■ WHAT IS REQUIRED
Pull out each line from the items below that contains the word "pixels", and treat uppercase and lowercase as different.

- - - - -

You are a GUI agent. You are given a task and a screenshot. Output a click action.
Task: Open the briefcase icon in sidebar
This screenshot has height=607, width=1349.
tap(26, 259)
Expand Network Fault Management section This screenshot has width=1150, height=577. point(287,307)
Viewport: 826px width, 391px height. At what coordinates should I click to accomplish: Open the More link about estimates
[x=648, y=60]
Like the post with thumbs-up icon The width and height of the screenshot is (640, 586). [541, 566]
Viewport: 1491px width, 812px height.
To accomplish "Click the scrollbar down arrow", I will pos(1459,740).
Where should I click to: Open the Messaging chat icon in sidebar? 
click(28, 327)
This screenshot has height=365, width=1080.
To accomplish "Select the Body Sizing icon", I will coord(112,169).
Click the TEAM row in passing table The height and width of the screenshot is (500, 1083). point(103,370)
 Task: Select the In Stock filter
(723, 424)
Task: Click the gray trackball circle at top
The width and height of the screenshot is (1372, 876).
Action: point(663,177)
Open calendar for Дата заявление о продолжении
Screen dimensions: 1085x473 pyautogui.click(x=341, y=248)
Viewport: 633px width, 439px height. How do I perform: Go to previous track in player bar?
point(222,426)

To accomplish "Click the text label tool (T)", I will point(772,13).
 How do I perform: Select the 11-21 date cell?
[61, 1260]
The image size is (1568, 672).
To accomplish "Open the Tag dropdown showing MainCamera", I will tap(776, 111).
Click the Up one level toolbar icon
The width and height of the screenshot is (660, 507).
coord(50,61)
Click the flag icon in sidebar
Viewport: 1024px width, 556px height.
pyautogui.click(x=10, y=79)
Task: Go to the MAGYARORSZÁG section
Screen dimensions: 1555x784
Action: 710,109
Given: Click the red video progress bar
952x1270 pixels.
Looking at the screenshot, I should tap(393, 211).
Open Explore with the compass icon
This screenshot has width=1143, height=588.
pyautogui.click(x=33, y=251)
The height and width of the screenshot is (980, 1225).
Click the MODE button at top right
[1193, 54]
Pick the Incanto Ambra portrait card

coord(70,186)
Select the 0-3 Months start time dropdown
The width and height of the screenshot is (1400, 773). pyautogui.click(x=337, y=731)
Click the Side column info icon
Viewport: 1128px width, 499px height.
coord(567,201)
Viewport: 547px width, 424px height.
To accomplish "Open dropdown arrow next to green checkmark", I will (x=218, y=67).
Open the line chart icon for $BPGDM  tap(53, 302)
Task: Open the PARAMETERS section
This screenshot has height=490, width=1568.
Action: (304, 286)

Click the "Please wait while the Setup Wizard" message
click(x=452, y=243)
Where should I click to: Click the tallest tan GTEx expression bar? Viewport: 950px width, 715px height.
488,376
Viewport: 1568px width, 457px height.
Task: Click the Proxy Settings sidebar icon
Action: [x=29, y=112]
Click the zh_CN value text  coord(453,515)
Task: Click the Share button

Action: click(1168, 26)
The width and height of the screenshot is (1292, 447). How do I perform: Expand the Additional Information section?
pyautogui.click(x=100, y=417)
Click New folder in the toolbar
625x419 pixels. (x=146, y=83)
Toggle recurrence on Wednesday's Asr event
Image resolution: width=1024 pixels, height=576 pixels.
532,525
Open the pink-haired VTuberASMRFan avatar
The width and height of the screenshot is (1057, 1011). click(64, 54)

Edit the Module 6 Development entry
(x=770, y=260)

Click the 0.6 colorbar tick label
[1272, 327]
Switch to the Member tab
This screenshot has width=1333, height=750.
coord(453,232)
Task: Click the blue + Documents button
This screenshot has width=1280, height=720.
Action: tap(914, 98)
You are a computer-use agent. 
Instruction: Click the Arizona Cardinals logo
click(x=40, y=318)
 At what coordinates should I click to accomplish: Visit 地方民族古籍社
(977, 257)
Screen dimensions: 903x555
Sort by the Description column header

- - - - -

■ OUTPUT OF THE EXERCISE
952x1270 pixels.
625x419 pixels. (x=146, y=83)
Image resolution: width=1024 pixels, height=576 pixels.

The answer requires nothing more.